The request
Copy all of the material below word for word, keeping each line as it is.

======== Data shown

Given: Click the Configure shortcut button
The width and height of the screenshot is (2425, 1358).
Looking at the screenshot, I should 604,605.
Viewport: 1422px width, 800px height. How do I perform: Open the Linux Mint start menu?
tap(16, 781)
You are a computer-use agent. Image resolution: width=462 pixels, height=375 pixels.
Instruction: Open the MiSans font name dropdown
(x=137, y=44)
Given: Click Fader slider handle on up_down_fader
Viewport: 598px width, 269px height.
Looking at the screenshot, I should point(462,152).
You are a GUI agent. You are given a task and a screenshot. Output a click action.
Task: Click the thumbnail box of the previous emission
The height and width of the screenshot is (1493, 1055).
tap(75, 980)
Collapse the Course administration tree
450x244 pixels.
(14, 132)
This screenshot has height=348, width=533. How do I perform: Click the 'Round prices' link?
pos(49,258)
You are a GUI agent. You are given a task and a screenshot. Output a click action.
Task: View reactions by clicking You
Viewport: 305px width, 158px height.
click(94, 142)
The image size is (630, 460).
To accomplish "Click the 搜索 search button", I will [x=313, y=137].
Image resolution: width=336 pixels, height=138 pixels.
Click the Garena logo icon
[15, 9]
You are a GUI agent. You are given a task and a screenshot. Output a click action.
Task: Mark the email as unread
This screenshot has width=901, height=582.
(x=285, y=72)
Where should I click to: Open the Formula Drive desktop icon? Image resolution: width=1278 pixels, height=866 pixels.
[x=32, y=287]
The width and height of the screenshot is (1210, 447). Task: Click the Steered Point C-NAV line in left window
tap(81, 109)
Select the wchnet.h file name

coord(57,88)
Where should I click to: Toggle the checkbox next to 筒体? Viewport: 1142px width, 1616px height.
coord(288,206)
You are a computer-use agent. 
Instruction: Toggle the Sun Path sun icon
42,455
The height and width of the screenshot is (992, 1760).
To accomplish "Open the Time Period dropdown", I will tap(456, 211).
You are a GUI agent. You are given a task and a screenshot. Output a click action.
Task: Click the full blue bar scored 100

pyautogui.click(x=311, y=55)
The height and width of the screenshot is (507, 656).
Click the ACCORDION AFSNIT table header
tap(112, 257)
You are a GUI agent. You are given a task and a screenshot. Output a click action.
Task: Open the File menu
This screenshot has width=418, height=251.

================

Reply to the task
Given: Click the Configure shortcut button
The width and height of the screenshot is (2425, 1358).
Looking at the screenshot, I should 604,605.
Viewport: 1422px width, 800px height. How do I perform: Open the Linux Mint start menu?
tap(16, 781)
You are a computer-use agent. Image resolution: width=462 pixels, height=375 pixels.
Instruction: Open the MiSans font name dropdown
(x=137, y=44)
Given: Click Fader slider handle on up_down_fader
Viewport: 598px width, 269px height.
Looking at the screenshot, I should point(462,152).
You are a GUI agent. You are given a task and a screenshot. Output a click action.
Task: Click the thumbnail box of the previous emission
The height and width of the screenshot is (1493, 1055).
tap(75, 980)
Collapse the Course administration tree
450x244 pixels.
(14, 132)
This screenshot has height=348, width=533. How do I perform: Click the 'Round prices' link?
pos(49,258)
You are a GUI agent. You are given a task and a screenshot. Output a click action.
Task: View reactions by clicking You
Viewport: 305px width, 158px height.
click(94, 142)
The image size is (630, 460).
To accomplish "Click the 搜索 search button", I will [x=313, y=137].
Image resolution: width=336 pixels, height=138 pixels.
Click the Garena logo icon
[15, 9]
You are a GUI agent. You are given a task and a screenshot. Output a click action.
Task: Mark the email as unread
This screenshot has width=901, height=582.
(x=285, y=72)
Where should I click to: Open the Formula Drive desktop icon? Image resolution: width=1278 pixels, height=866 pixels.
[x=32, y=287]
The width and height of the screenshot is (1210, 447). Task: Click the Steered Point C-NAV line in left window
tap(81, 109)
Select the wchnet.h file name

coord(57,88)
Where should I click to: Toggle the checkbox next to 筒体? Viewport: 1142px width, 1616px height.
coord(288,206)
You are a computer-use agent. 
Instruction: Toggle the Sun Path sun icon
42,455
The height and width of the screenshot is (992, 1760).
To accomplish "Open the Time Period dropdown", I will tap(456, 211).
You are a GUI agent. You are given a task and a screenshot. Output a click action.
Task: Click the full blue bar scored 100

pyautogui.click(x=311, y=55)
The height and width of the screenshot is (507, 656).
Click the ACCORDION AFSNIT table header
tap(112, 257)
You are a GUI agent. You are given a task and a screenshot. Output a click action.
Task: Open the File menu
This screenshot has width=418, height=251.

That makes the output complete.